Посовещавшись, судьи нашли возможным удовлетворить ходатайство защиты. На следующий день (а к этому времени Бухгольц обнаружил в переводе несколько абзацев, не просто даже искажающих текст, а вообще отсутствующих в оригинале!) статский советник Выводцев занял свидетельское место. Да, сообщил он, однажды я получил из полиции более двадцати пяти брошюр с просьбой немедленно просмотреть их.
— Перевести или просмотреть? — уточнил Либкнехт.
— Нет, от перевода я категорически отказался. И вообще, должен заметить, на все это дело я взглянул как на простую любезность по отношению к полиции. Наткнувшись на ряд сомнительных мест, я сообщил их в полицию.
Агнец невинный, да и только! Ну-с, ничего, сейчас пощиплем тебе перышки…
— Меня весьма интересует в связи с этим, где находится указанная вами на странице 37 брошюры «Возрождение революционизма в России» фраза о необходимости посредством террора произвести переворот?
Выводцев принялся лихорадочно листать брошюру, извлеченную из груды конфискованной литературы. В зале воцарилась абсолютная тишина. Минут через пять Либкнехт сказал, что напрасно теряется время: не только на 37-й странице, но и во всей брошюре нет такой фразы. Может быть, господину консулу удастся найти другой абзац, в котором будто бы говорится: «Ничто не может избавить трон Николая II от той судьбы, которая постигла Александра II; кровавое дело должно совершиться, и ничто не спасет его от ярости народа»? На сей раз Выводцев даже и искать не стал.
— Я никогда не утверждал, — с апломбом заявил он, — что представил дословный перевод. За недостатком времени я дал лишь беглое изложение.
— Странно, однако, что в поспешности вы не только не пропустили ни одной резкой фразы, но еще и прибавили весьма кровожадные выражения. Согласитесь, что это довольно односторонняя поспешность.
— Я отрицаю это! — почти вскричал Выводцев.
— Как можно отрицать очевидность?
Поднялся с места прокурор Шютце и, в жажде реванша за давешний свой промах, грозно, подчеркнуто прокурорским тоном спросил:
— Верно ли я вас понял, господин защитник, что вы осмелились говорить о какой-то односторонней поспешности?!
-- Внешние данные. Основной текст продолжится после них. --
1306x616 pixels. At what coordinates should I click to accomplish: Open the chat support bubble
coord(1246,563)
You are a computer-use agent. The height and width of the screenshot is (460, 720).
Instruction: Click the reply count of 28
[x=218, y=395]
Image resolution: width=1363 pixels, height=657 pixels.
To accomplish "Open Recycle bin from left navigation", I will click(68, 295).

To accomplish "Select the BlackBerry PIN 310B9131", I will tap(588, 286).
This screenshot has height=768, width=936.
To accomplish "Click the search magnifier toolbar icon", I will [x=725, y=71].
— Я решительно настаиваю на этом. Искаженный перевод в свое время дал повод имперскому канцлеру и министрам Шенштедту и Гаммерштейну выдвинуть самые тяжкие обвинения против социал-демократов. Я полагаю, что…
Теперь председатель суда Шуберт бросился спасать главного свидетеля — не дал Либкнехту договорить, грубо перебил:
— В настоящем деле решающими моментами являются совершенно другие сочинения!
— Осмелюсь напомнить, что в общественном мнении и в рейхстаге главную роль играли именно эти места.
— Нас это не касается. Я думаю, наше дело исчерпывается тем обстоятельством, что свидетель располагал лишь коротким временем для ознакомления с брошюрами и не имел намерения тщательно просмотреть их.